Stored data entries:
┄┄┄┄┄┄┄┄┄┄┄┄┄┄┄┄┄┄┄┄
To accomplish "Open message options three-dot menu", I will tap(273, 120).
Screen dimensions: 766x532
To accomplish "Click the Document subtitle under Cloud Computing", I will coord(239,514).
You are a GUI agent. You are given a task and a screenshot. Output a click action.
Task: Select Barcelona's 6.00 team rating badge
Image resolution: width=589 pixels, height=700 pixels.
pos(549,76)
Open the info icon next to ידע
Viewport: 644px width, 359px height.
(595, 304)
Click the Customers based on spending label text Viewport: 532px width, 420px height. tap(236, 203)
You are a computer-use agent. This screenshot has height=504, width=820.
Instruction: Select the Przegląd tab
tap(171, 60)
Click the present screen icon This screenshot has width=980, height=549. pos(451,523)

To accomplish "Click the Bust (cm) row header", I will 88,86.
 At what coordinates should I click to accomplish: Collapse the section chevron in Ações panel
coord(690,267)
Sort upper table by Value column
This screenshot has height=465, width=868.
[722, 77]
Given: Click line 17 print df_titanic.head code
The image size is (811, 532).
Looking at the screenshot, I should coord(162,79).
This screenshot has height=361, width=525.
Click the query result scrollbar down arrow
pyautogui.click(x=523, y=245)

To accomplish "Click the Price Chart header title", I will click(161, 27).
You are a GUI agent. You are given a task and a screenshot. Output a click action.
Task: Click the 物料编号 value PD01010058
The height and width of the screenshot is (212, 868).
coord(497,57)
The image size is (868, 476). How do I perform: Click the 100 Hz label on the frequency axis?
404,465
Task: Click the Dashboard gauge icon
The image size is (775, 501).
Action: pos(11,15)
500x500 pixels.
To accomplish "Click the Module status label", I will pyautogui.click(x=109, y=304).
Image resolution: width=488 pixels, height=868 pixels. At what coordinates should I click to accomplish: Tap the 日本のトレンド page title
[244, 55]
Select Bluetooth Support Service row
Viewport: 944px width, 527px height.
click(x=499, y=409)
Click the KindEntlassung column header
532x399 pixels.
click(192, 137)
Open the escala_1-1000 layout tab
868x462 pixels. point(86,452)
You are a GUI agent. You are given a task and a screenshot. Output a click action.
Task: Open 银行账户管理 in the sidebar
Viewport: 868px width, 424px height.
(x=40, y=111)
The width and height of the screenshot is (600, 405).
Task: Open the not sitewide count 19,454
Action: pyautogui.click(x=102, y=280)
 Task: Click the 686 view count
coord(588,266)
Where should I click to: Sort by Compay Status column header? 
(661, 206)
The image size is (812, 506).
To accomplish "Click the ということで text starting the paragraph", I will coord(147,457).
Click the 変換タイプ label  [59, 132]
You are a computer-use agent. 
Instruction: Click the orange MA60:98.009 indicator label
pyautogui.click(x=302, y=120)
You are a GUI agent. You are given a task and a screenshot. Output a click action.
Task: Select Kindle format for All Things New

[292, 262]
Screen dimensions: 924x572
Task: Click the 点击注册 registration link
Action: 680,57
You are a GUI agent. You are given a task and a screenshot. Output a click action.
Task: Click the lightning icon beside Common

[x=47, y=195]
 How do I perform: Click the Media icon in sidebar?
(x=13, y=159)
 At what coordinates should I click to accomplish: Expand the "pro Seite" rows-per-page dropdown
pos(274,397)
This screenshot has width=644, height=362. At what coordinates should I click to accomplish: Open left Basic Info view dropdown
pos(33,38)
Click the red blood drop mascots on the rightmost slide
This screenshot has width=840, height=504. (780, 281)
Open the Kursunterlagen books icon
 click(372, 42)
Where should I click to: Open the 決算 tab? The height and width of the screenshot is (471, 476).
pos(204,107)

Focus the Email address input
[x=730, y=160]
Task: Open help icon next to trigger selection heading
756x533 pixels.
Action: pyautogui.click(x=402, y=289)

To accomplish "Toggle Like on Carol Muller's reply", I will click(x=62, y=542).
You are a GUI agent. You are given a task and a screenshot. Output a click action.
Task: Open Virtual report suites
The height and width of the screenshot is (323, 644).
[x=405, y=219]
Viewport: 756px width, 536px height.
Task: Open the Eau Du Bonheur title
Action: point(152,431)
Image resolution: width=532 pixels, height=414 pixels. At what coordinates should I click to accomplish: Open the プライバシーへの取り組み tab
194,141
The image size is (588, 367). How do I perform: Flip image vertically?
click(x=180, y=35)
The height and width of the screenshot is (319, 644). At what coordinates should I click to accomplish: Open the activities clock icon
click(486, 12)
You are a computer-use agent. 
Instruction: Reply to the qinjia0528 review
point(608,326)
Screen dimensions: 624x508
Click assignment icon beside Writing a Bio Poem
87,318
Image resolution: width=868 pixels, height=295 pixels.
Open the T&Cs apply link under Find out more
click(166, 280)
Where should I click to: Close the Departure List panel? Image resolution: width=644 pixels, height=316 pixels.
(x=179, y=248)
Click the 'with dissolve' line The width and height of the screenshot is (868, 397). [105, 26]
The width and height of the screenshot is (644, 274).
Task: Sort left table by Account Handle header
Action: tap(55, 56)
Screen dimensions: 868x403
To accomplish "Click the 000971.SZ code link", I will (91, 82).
┄┄┄┄┄┄┄┄┄┄┄┄┄┄┄┄┄┄┄┄
*Task requirements:*
Where does the word "text" appear in the records above? Return every line that holds it.

*Exercise result:*
Click the Customers based on spending label text Viewport: 532px width, 420px height. tap(236, 203)
To accomplish "Click the ということで text starting the paragraph", I will coord(147,457).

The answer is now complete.